His action remains identical, too, when he bowls his alternative delivery, which leaves the right-handers.

“It’s all in the wrist,” says Foster. “What the Good Lord took away in terms of elbow flexibility and extention he gave him a very, very flexible wrist.

“I’d be disappointed if any umpire in the world didn’t think he was different

“He is different to any off spinner I’ve seen from Ian Johnson and Freddie Titmus to John Emburey and Ashley Mallett.

“He uses his God-given talents differently”

Contracted to the Pakistan Cricket Board as a specialist coach during the World Cup, Foster is preparing a soon-to-be-published paper on Murali which he hopes will clear the champion off-spinner once and for all.

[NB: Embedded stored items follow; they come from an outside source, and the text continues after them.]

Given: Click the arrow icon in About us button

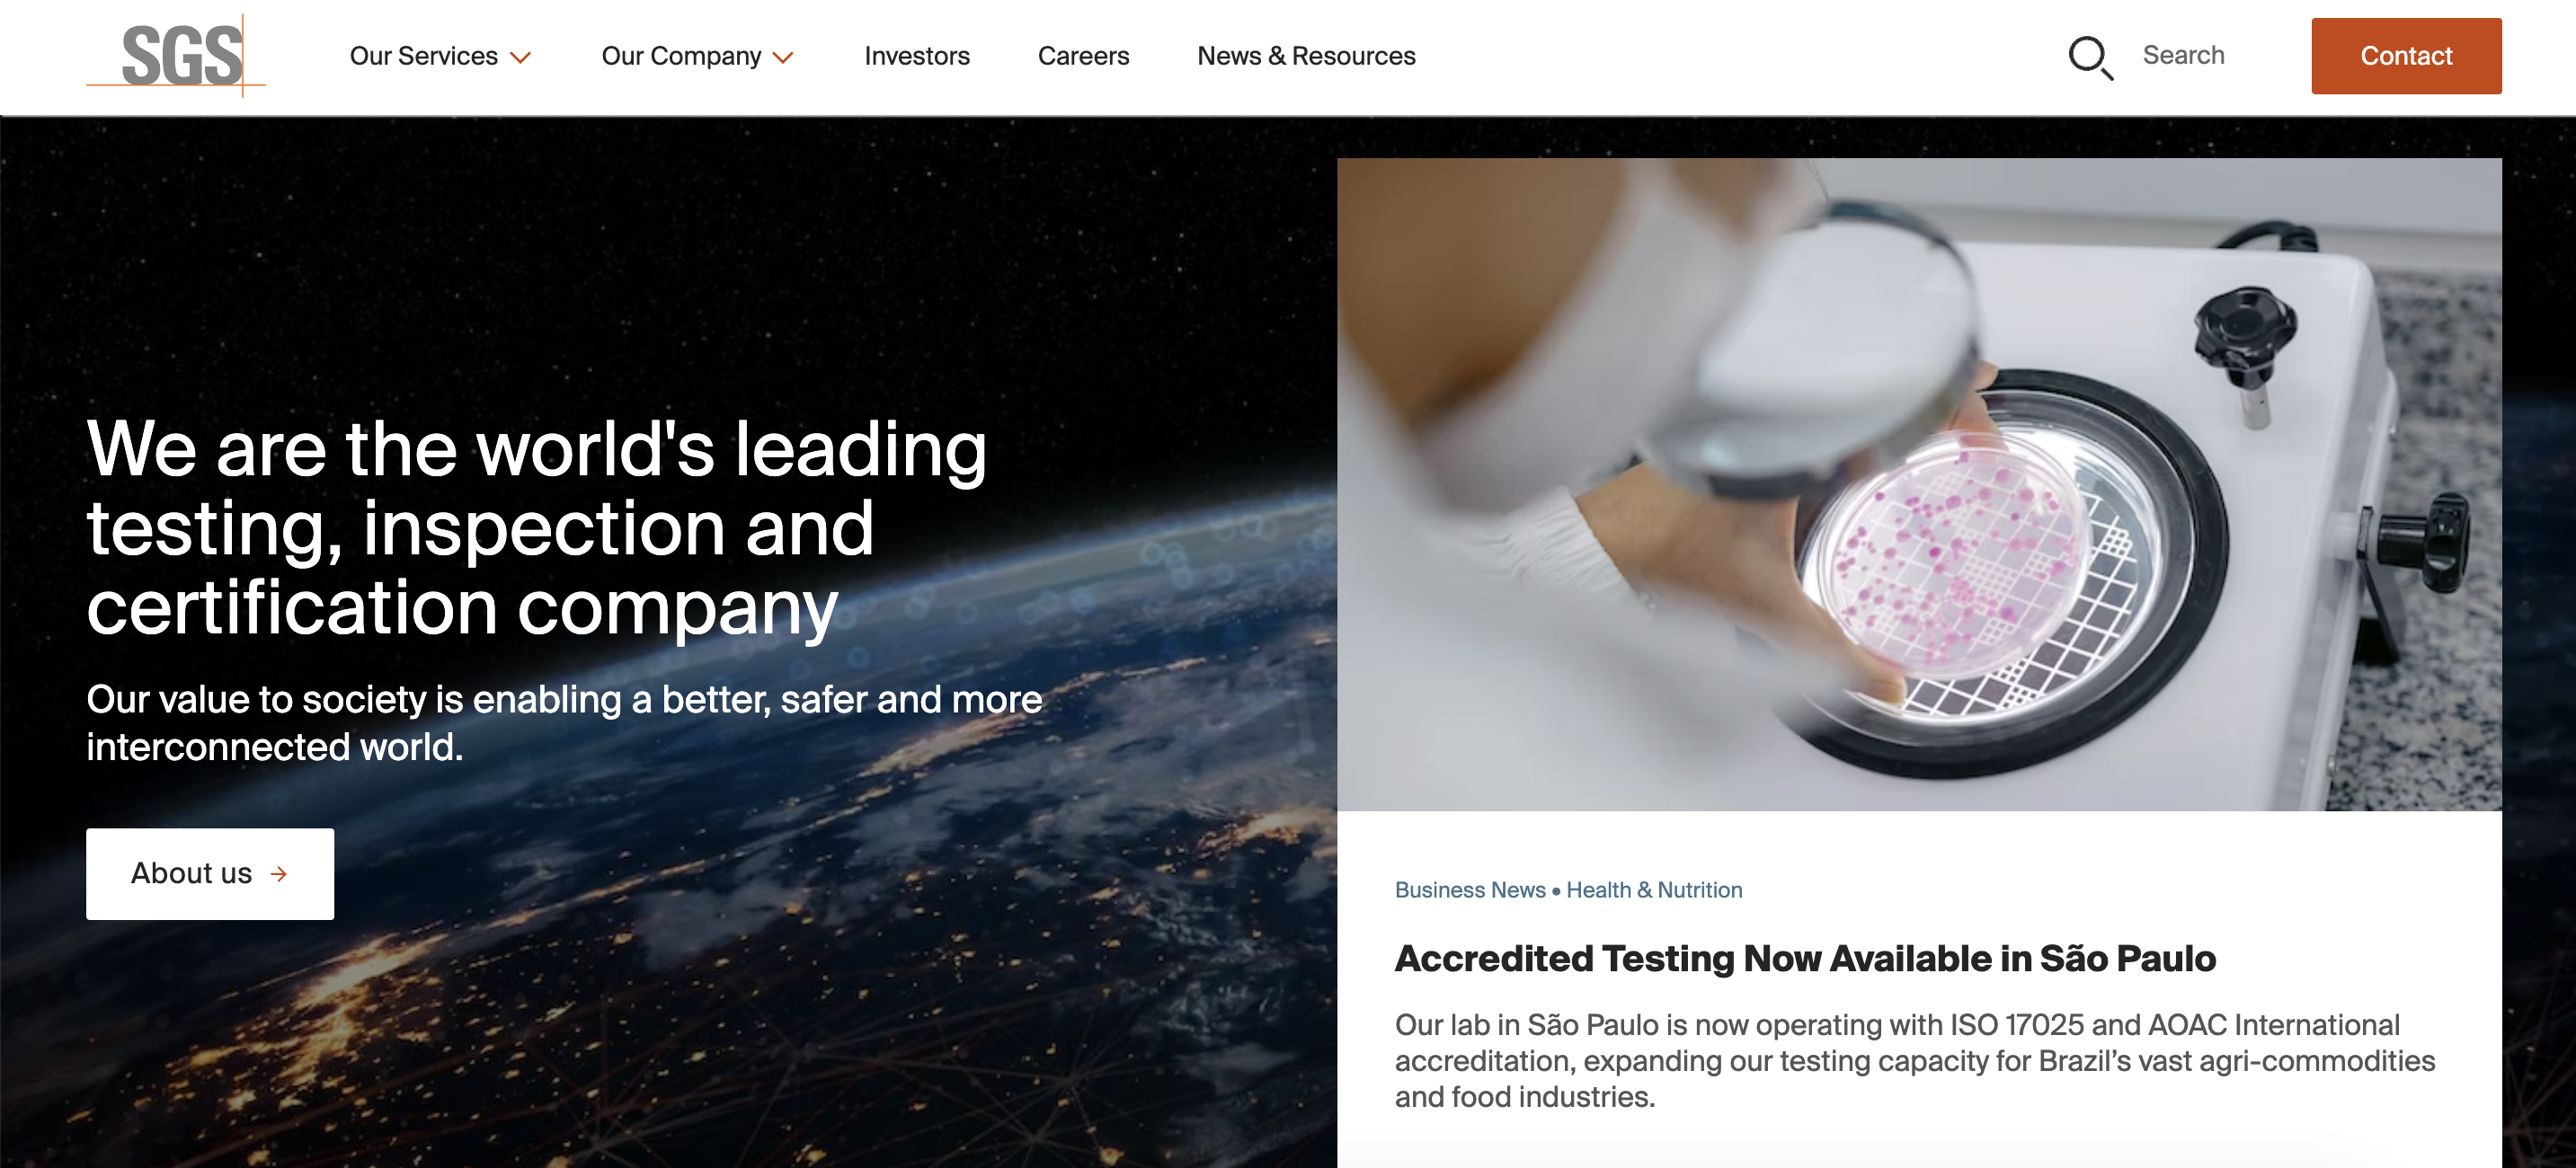Looking at the screenshot, I should click(x=279, y=874).
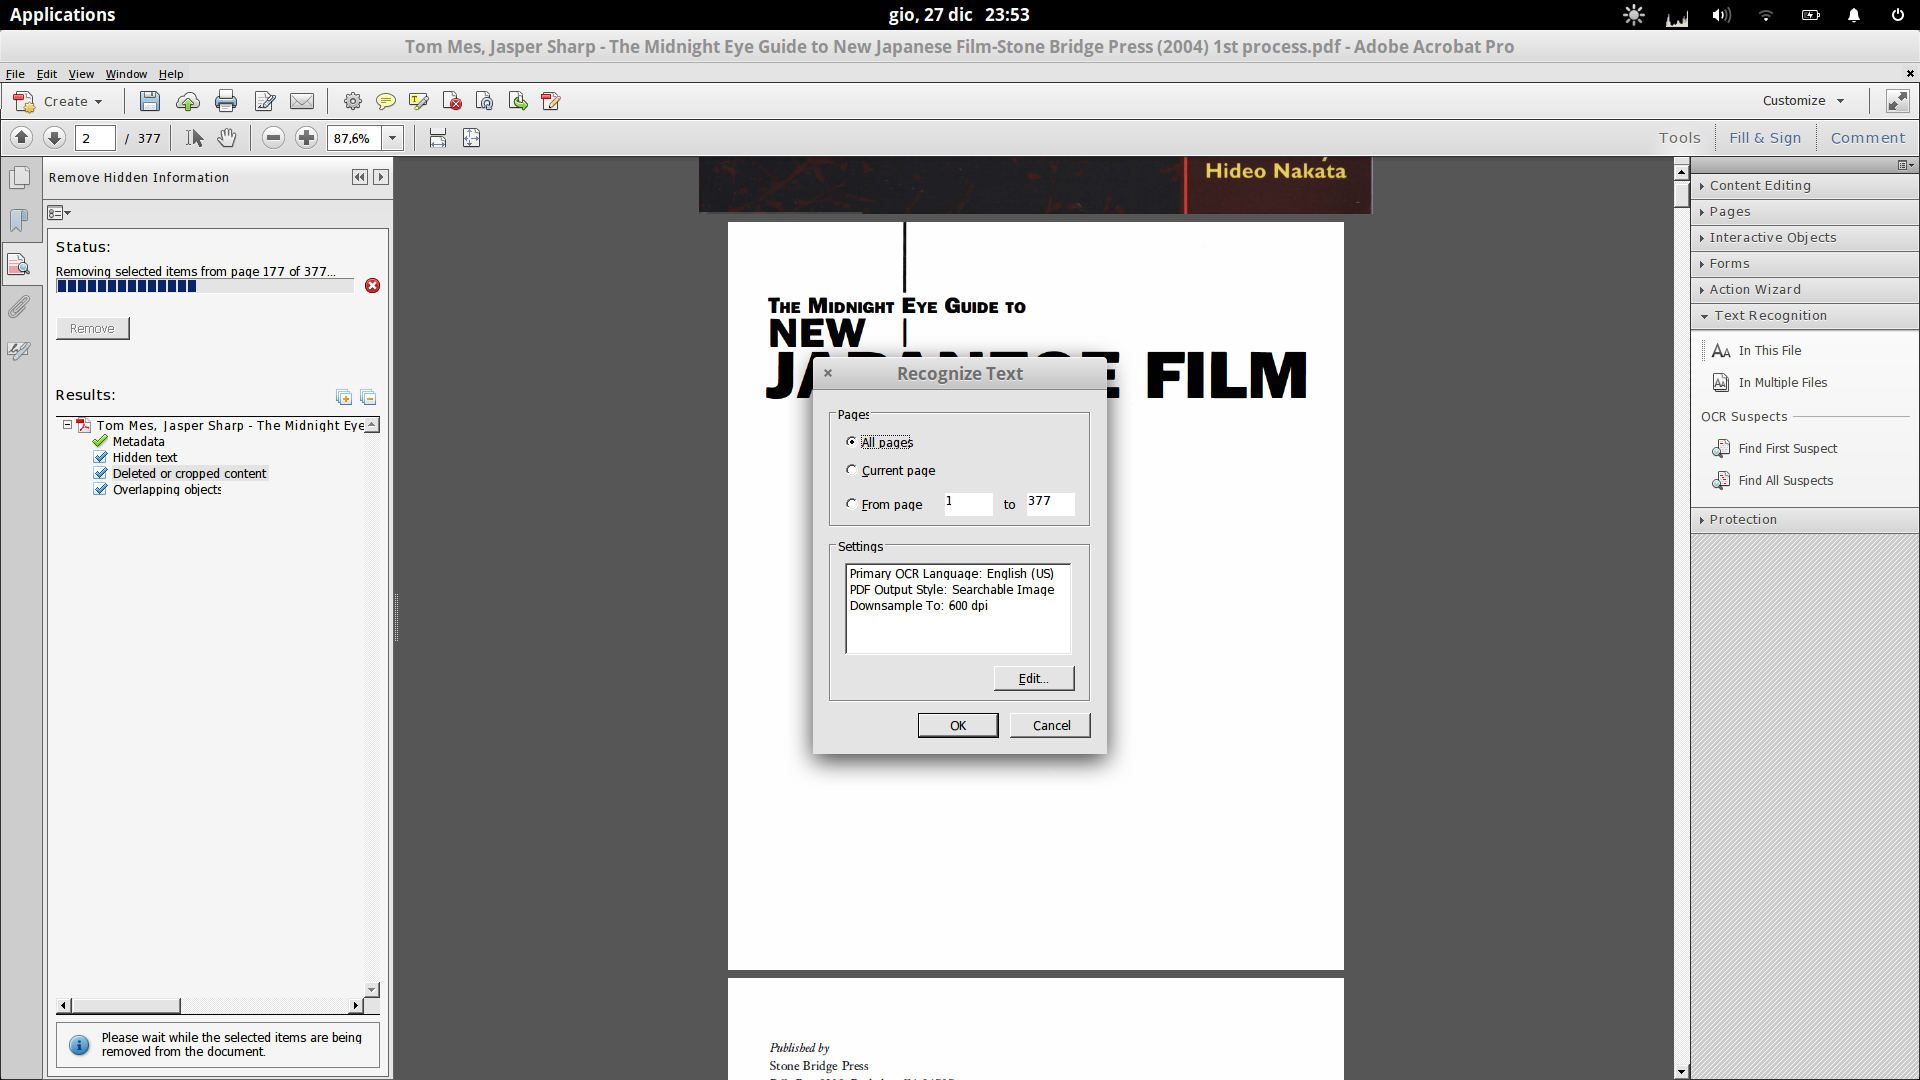Viewport: 1920px width, 1080px height.
Task: Select Current page radio button
Action: tap(851, 471)
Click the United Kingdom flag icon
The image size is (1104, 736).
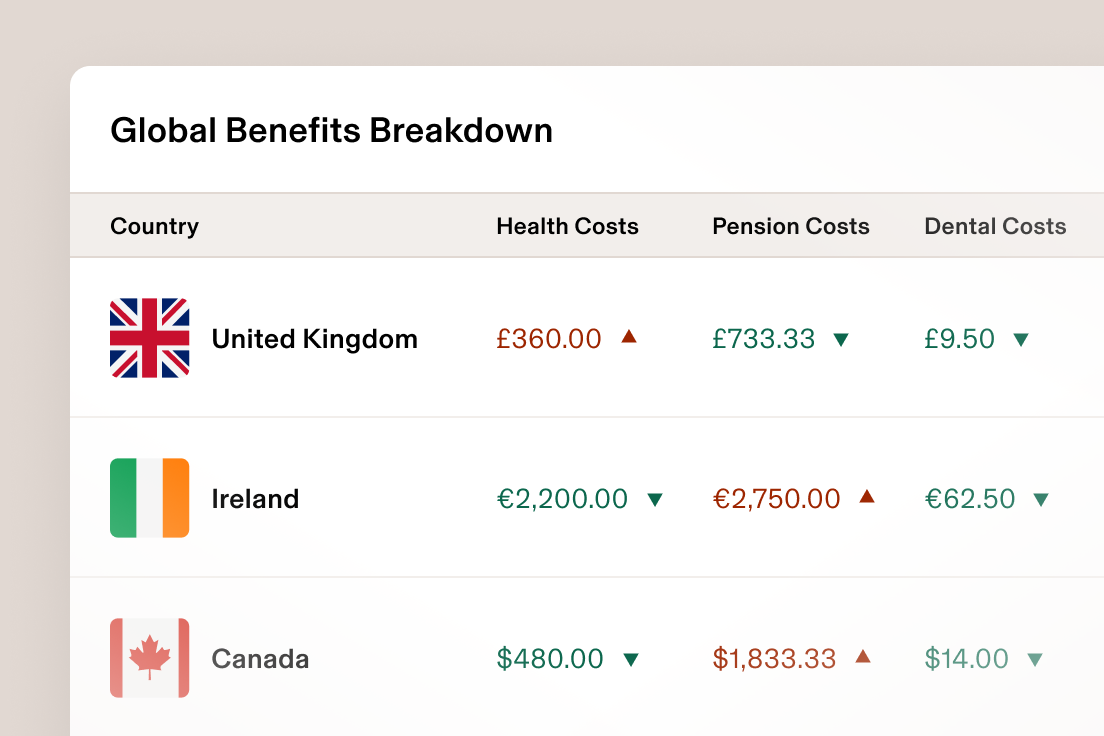click(149, 338)
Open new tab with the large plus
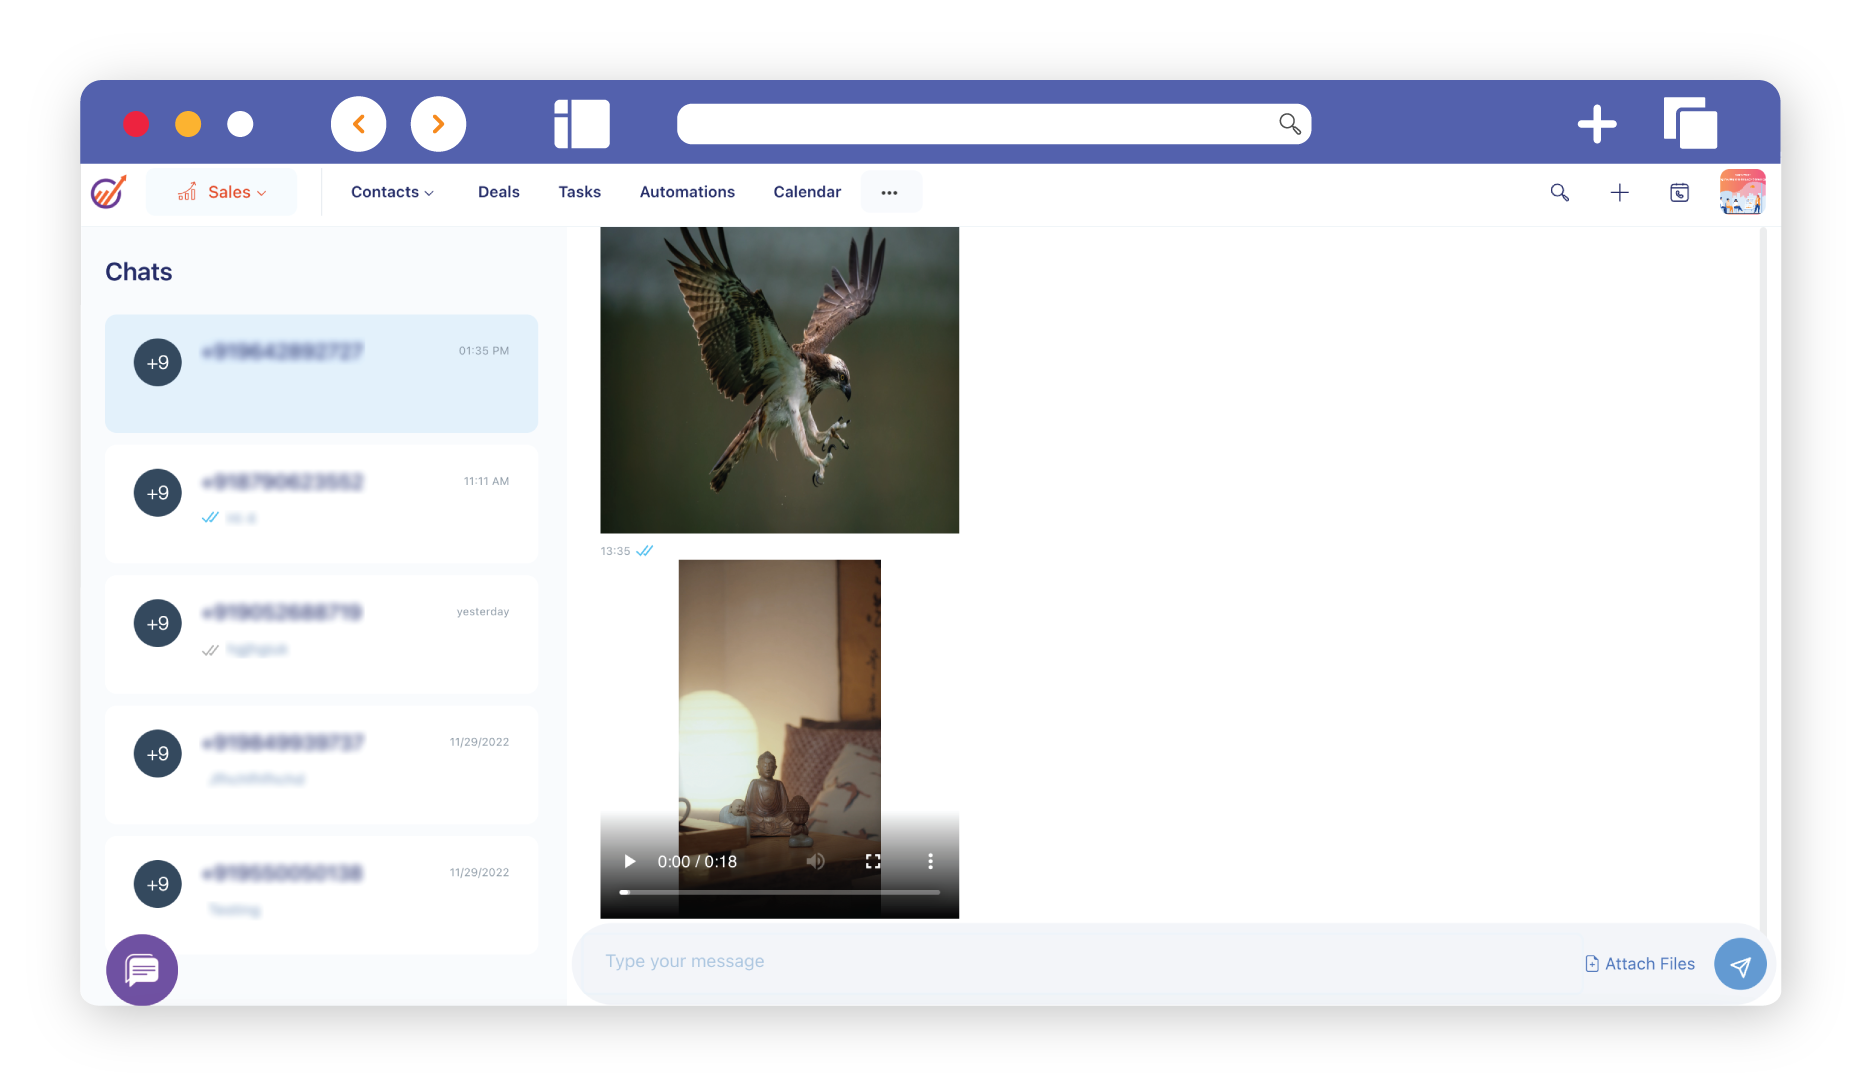The height and width of the screenshot is (1087, 1861). coord(1597,124)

“It (the criticism) only every happens in Australia,” he said. “Everywhere else they accept him as a gifted talent. He’s freakish and I mean that in the nicest possible way.”

Murali has a 21 per cent permanent bend in his right elbow. His brother too is similarly afflicted.

Despite his protestations that his delivery is fair, Murali’s remarkable feats continue to be questioned.

Foster referred to umpires who had called Murali in the past as being “pig-headed” and having their own private agendas.

And he believed the recent criticisms from retired umpire, Queenslander Lou Rowan was as poor as an example of journalism as he could remember, as Rowan is almost 80 and has been out of the international game for 30 years.

A long-time lecturer in Human Movement and Exercise Science at the University of Western Australia, Foster is world-renowned for his coaching and tactical expertise.

He coached Western Australia to nine Sheffield Shields and seven one-day titles in two decades. He has also coached and advised extensively overseas and was responsible in 1996 and 1999 for the reports to the ICC from which Murali’s action was given a clean bill.

He says the methods in assessing Murali were vastly different from the first to the second times and he passed every test.

In recent times Foster has been to Kandy helping Murali with the establishment of a Cricket Academy in his home town of Kandy. He also assisted promising paceman Dilhara Fernando with re-modelling his action

He describes Murali as one of his closest cricket friends.

“I admire him and feel for him,” he said. “He hasn’t deserved all of this.”